* [Task to complete]:
Each line from the one that has "Instruction: Close the Odoo dialog with X" through the final line of the listing is to be written out exactly, and no other line is.

* [Input data]:
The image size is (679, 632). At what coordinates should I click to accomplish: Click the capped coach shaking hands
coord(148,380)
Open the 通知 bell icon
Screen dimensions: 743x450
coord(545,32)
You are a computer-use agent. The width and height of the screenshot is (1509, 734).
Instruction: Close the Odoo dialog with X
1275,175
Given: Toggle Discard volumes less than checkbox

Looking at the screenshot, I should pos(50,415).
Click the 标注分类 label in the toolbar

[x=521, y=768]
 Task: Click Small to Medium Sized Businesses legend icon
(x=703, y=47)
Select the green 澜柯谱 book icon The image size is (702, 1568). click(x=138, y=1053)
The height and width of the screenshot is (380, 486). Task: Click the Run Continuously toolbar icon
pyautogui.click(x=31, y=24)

* [Solution below]:
Instruction: Close the Odoo dialog with X
1275,175
Given: Toggle Discard volumes less than checkbox

Looking at the screenshot, I should pos(50,415).
Click the 标注分类 label in the toolbar

[x=521, y=768]
 Task: Click Small to Medium Sized Businesses legend icon
(x=703, y=47)
Select the green 澜柯谱 book icon The image size is (702, 1568). click(x=138, y=1053)
The height and width of the screenshot is (380, 486). Task: Click the Run Continuously toolbar icon
pyautogui.click(x=31, y=24)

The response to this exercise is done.